Las sinfonías mahlerianas son la crónica espectacular de una invasión. Son el acta de una salvadora catástrofe. El diagrama de una explosión. En ellas serpentea el agrio perfume de la modernidad.
Hay que imaginarse la sinfonía clásica, aquella que desde el último Mozart llegó hasta Brahms, como una ciudadela fortificada.
Un territorio autónomo, construido sobre un orden propio y cimentado por sus propias leyes. Un microcosmos, perfecto, en el que el siglo XIX reproducía el orden y el sistema que pretendía de la realidad.
Hay que imaginarse el universo de afuera, que sacudido por el presentimiento de alguna calamidad presiona frente a las murallas. El repertorio caótico del mundo exterior que asedia la ciudadela protegida.

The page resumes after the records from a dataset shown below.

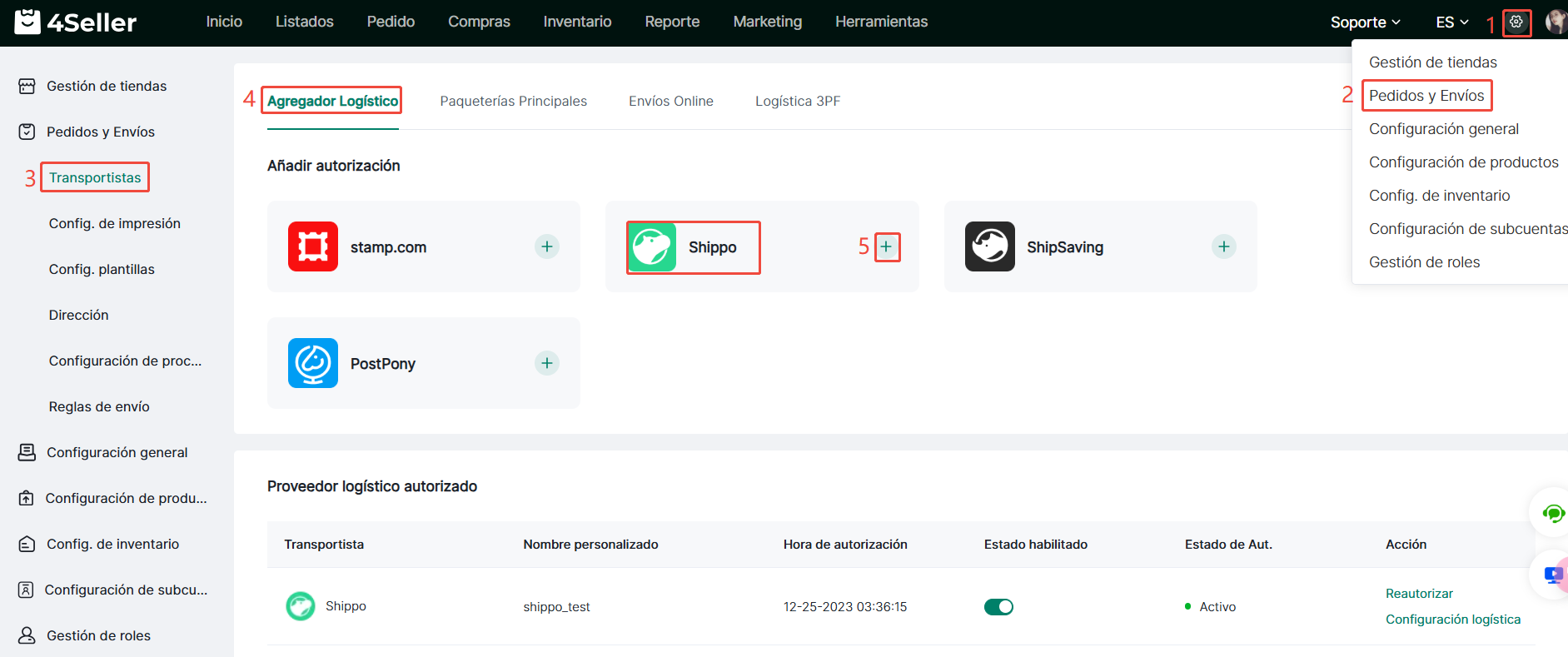Click the Shippo logo in add authorization

652,247
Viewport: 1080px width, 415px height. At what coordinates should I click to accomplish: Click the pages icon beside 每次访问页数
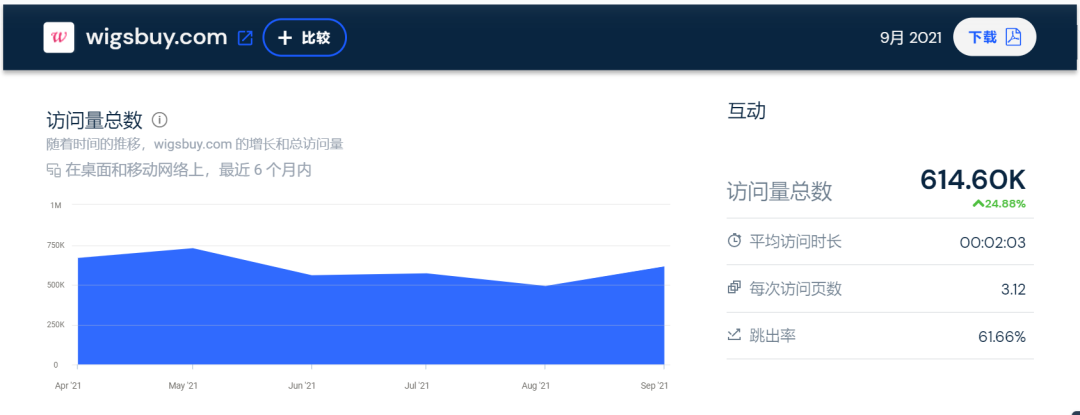pyautogui.click(x=735, y=288)

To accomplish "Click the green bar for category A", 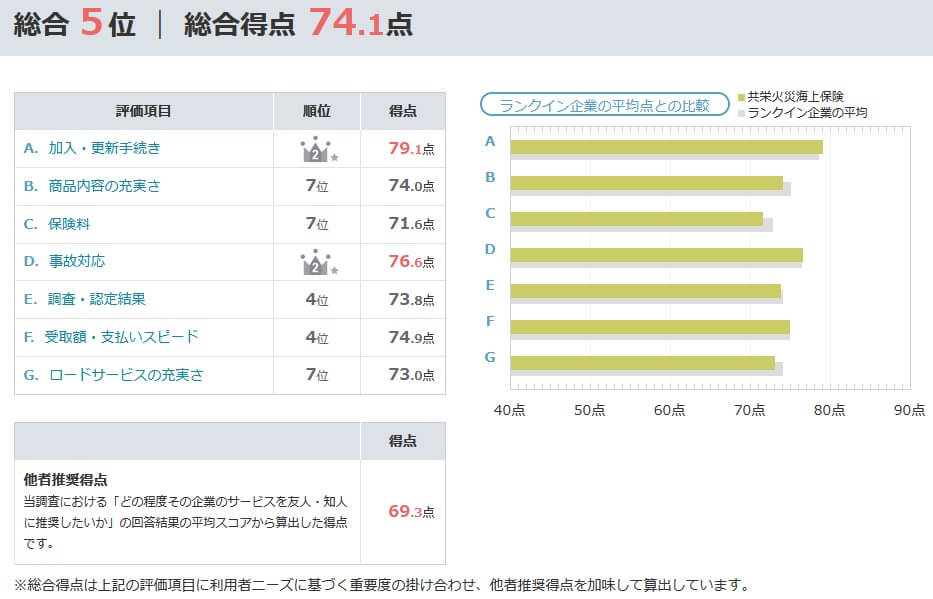I will coord(666,147).
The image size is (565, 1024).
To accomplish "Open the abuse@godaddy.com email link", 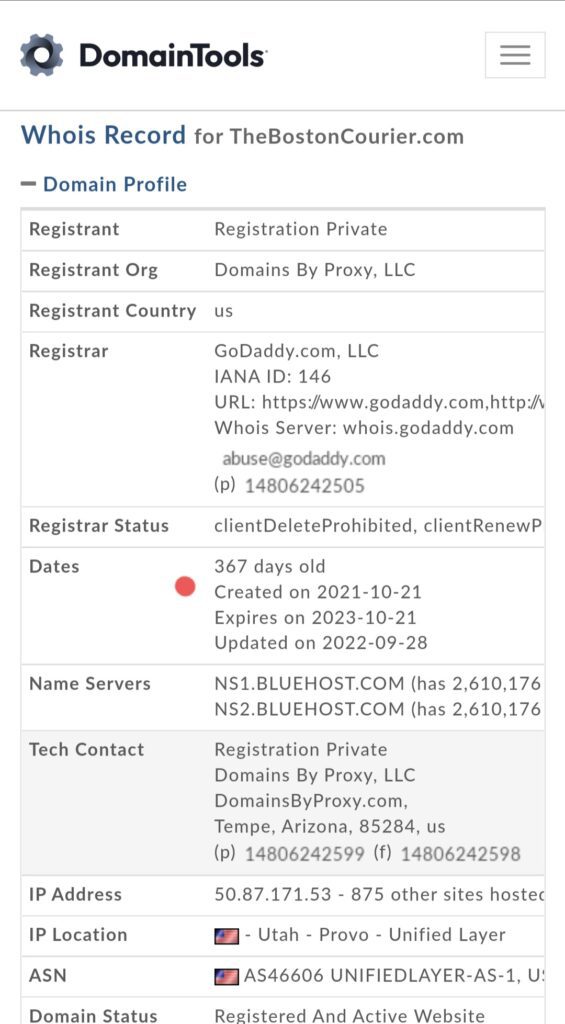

Hay que imaginarse el instante en el que alguien abrió las puertas. Y enseguida después, el espectáculo de una ciudadela que se convierte en metrópoli, de un orden que se deshace en mil microsistemas y de un espacio cerrado que se convierte en apertura sin fronteras. Ese espectáculo es la esencia de las sinfonías mahlerianas.
La sinfonía clásica se movía según un riguroso sistema autolegitimador y cerrado. Su devenir era deducido de un material de partida, en sí relativamente exiguo, que se movía sobre las líneas dictadas por la lógica musical, vagabundeando en zonas limítrofes para luego volver sobre sí mismo. Por mucho que fuera un camino variado e imaginativo, su estructura estaba sustancialmente controlada: nada caía fuera del círculo trazado por la lógica musical. La música era ley y frontera de sí misma.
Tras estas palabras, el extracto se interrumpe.